La casa de Luis no tenía timbre, sino aldaba. En una finca semiderruida, él y su mujer, Mercedes Erice, estaban construyendo una santa cueva. Lo hacían todo ellos y se estaban volviendo ahilados y transparentes de tanto trabajar, con su hormigonera en el patio. Luis rescataba tesoros de los escombros de las obras. Así consiguió suelos hidráulicos y piezas que de la basura pasaban a un hogar que era un museo vivo, palpitante y caliente. Coleccionaba huesos de pájaros. Le apasionaba la anatomía.
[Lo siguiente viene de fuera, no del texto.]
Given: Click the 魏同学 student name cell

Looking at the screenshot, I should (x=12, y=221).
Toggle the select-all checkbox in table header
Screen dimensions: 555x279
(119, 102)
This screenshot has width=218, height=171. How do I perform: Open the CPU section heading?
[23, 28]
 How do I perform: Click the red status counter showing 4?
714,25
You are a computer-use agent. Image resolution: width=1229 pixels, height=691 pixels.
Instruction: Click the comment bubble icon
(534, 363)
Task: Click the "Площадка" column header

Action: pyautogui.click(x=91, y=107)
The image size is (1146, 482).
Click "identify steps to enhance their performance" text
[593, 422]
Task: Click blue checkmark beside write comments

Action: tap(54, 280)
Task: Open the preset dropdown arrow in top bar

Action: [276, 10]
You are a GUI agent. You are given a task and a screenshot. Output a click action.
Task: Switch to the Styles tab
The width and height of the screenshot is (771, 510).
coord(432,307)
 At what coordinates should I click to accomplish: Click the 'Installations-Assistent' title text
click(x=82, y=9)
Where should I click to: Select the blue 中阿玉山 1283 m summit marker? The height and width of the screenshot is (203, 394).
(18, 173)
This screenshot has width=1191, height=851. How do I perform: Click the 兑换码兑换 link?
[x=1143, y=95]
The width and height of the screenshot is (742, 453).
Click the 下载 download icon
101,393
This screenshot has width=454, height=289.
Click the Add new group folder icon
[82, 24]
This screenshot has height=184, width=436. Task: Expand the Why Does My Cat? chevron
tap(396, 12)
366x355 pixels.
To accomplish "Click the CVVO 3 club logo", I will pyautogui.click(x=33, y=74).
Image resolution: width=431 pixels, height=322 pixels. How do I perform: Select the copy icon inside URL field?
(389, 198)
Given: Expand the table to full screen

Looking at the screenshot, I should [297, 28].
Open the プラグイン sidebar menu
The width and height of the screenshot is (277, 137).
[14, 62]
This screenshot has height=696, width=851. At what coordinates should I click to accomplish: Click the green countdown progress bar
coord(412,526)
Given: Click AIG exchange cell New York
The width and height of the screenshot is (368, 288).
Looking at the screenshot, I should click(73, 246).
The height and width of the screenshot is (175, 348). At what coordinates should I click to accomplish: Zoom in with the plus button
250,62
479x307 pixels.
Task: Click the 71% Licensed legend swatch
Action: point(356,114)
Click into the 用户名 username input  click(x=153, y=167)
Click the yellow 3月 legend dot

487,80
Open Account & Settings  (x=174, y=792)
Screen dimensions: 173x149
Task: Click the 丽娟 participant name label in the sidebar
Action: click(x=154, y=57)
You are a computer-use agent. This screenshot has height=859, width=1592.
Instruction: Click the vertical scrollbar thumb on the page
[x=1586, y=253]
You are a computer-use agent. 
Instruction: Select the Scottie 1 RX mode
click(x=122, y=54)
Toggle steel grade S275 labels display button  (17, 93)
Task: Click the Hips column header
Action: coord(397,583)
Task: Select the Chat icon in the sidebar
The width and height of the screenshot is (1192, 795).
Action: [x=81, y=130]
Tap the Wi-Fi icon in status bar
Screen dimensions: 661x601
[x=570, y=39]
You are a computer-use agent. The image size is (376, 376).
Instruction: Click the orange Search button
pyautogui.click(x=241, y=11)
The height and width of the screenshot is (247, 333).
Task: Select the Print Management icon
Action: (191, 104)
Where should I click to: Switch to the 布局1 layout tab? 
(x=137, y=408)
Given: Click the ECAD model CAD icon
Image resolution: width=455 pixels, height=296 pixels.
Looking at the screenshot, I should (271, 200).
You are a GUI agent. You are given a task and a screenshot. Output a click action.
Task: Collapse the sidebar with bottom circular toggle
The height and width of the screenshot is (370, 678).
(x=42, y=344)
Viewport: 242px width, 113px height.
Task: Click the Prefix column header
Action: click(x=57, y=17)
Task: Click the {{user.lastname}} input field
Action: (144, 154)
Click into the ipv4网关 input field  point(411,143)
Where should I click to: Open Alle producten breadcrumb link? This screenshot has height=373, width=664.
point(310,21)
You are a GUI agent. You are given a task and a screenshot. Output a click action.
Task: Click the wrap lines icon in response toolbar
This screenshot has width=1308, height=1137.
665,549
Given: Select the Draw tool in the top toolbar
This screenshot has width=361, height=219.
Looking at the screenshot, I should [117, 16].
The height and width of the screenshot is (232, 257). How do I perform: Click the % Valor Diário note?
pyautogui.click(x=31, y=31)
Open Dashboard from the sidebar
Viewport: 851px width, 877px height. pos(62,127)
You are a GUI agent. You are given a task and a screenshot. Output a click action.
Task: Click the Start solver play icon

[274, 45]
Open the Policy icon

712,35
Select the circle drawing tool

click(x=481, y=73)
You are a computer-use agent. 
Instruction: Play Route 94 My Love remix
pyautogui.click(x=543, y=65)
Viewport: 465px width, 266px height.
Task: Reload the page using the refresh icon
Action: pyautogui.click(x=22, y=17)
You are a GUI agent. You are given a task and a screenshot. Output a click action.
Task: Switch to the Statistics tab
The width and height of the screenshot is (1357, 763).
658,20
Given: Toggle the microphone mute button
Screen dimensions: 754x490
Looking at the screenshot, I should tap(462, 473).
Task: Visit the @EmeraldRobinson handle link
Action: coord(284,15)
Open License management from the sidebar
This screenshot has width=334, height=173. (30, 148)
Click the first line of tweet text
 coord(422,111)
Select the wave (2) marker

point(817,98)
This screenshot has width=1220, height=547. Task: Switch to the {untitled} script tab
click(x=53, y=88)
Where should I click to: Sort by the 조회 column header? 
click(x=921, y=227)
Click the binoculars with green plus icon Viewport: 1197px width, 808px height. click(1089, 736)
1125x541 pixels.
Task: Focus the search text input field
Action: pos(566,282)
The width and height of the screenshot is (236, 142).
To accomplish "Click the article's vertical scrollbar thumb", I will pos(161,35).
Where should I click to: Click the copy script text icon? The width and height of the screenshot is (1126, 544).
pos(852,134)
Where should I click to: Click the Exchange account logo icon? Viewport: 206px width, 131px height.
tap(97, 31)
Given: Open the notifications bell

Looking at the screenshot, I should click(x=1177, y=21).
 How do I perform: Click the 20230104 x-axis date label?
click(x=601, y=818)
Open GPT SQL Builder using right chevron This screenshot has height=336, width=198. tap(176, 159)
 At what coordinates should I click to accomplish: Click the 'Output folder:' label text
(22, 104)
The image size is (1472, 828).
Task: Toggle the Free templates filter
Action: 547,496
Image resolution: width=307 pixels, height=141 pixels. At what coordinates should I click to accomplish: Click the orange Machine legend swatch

Recuerdo su obra El sombrero del cura: una composición ácida e impecable donde un esqueleto de camaleón se agarra a un fémur humano formando la idea de un sombrero, la radiografía de una usurpación darwiniana. Me explicó cómo comprar esqueletos online o descarnarlos tú en tu azotea. Me mostró un cráneo de pato ficticio esculpido en marfil de mamut y sortijas espectaculares que más que joyas eran talismanes, anillos de Carlomagno. Sus cuadros inquietantes y siniestros dormían en sus paredes junto a obras de amigos.
Me enseñó su biblioteca y me contó la historia del panadero de Cádiz que en los años del hambre cambiaba pan por libros. Me contó episodios de su verdadera vida de cazador de estrellas y ángel de la guarda herido de un hermano suyo que se llevó la droga. Vi una primera edición de Altazor, de V. Huidobro.
Entre sus cajas de marquetería escogí una que se llama Doctrina y quedó emparejada con el poema de Cirlot Momento. A nuestro alrededor saltaban media docena de perrillos con grandes orejas erguidas que parecían avatares del dios Anubis. Nunca jamás había entrado yo en el corazón del horno de un mago con tan prodigiosa curiosidad, tan honda delicadeza, tan envolvente cortesía. Ahora que estamos renovando el callejero, a ver dónde encuentro un callejón al que poner el nombre de Lvis Qvintero: así, a la romana, como le gustaba a él. Misterioso, ancestral y lapidario.